Dieser Handel ist schlimmer, als er scheint. Du weißt es, wie man jetzt ängstlich darauf bedacht ist, jedem den Eintritt in den Staatsdienst zu verschließen, der auch nur einmal als Knabe im Gedanken gegen die Legitimität einer Einrichtung gesündigt hat. Diese unselige Maxime, den Staat innerlich zu sichern gegen äußere Angriffe, setzt jetzt oft die besten Köpfe außer Thätigkeit. Mangel und Armuth, beleidigtes Ehrgefühl, die geschmähte Menschlichkeit empören sich und der Staat gibt auf diese Weise, ohne daß er es will und ahnt, wol gar Anlaß zu Unruhen.
So stehen die Sachen überall, im In- und Auslande. Nie sind eine solche Menge fähiger Köpfe außer Connex gesetzt worden mit der Bedürftigkeit des Zeitlebens, als heut zu Tage. Mein eigener Kreis von Bekannten ist zwar nur klein, aber doch ausgedehnt genug, um zu erkennen, woran der Staat krank liegt. –
Der erste Sturm nun ging freilich vorüber, denn ob auch die Behörden Oskar's Versteck ahnen mochten, Bardeloh's Name, sein unheimliches Wesen erregen noch immer eine wunderbare Scheu. Und wahrlich, Bardeloh würde in seinem Hause gewiß keine Haussuchung geduldet haben!

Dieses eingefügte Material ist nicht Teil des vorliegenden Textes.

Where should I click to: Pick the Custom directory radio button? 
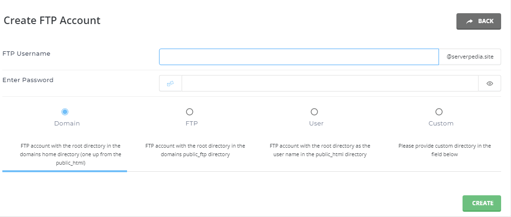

Am unglücklichsten war Lucie gestellt. In ihrer Heftigkeit vergaß sie Alles, überhäufte Steinhudern mit Schmähungen und verwundete den unglücklichen Friedrich gefährlich mit einem Messer, als ihr Onkel abermals den jämmerlichen Menschen ihr als Bräutigam vorstellte. In der Angst entrann sie und stürzte, kaum ordentlich gekleidet, zu Rosalie in's Zimmer, als ich eben der besonnenen Frau einige Stellen aus Thomas Paine vorlas. Schnell ward der Entschluß gefaßt, das Geschehene wenigstens vorläufig durch Entfernung der Betheiligten vergessen zu machen. Ich eilte zu Burton, der, wie ich seitdem von ihm erfuhr, Kapitain in Diensten der freien Staaten ist, und bat ihn, die Führung eines kleinen Segelkahns zu übernehmen. Denn mit dem Dampfboot abzureisen, war nicht räthlich; Burton verstand sich gern dazu und noch an demselben Tage spät Abends hatten wir uns unterhalb Deuz eingeschifft. Obwol der Amerikaner das Strombett nicht kannte, hat ihm lange Erfahrung doch einen so richtigen Blick erworben, daß wir ohne den geringsten Anstoß einige Meilen den Strom hinabschifften, und hier das am andern Morgen ankommende Dampfboot erwarteten. Dieser Umstand verhinderte ein Zusammentreffen mit Bardeloh, um diesen für unsern Plan zu stimmen. Auf der andern Seite war damit aber auch wieder eine sehr bedeutende Förderung verbunden. Die Wasserfahrt gab mir hinlängliche Gelegenheit, mich mit Burton zu besprechen, jedes Für und Wider reiflich zu überlegen und meinen gefaßten Entschluß zu befestigen. –
Wir waren erst einige Stunden in Düsseldorf und trieben uns am Ufer des Stromes unter dem geschäftigen Leben herum, als eine Menge Auswanderer nach Amerika ankamen. Es waren meist arme Leute, zum Theil schon hoch in die Jahre. Kummer und Gram, das Brandmahl, welches die Armuth ihren Kindern eindrückt, prangte mit seinem blassen Todtenfahl auf den Gesichtern derselben. Burton mischte sich unter sie, fragte, in welchem Staat sie sich niederzulassen gedächten, welche Mittel ihnen zu Gebote ständen und Anderes. Die Antworten fielen sehr dürftig aus. Nur Wenige konnten mit Mühe die Ueberfahrtskosten bestreiten. Die ganze Gesellschaft hatte in Rotterdam ein Schiff gemiethet, das sie der neuen Welt entgegen führen sollte. Burton kannte das Fahrzeug, es war leck, im höchsten Grade gebrechlich und nur beim unwahrscheinlichsten Glück, noch dazu so spät im Jahre, eine günstige Fahrt denkbar.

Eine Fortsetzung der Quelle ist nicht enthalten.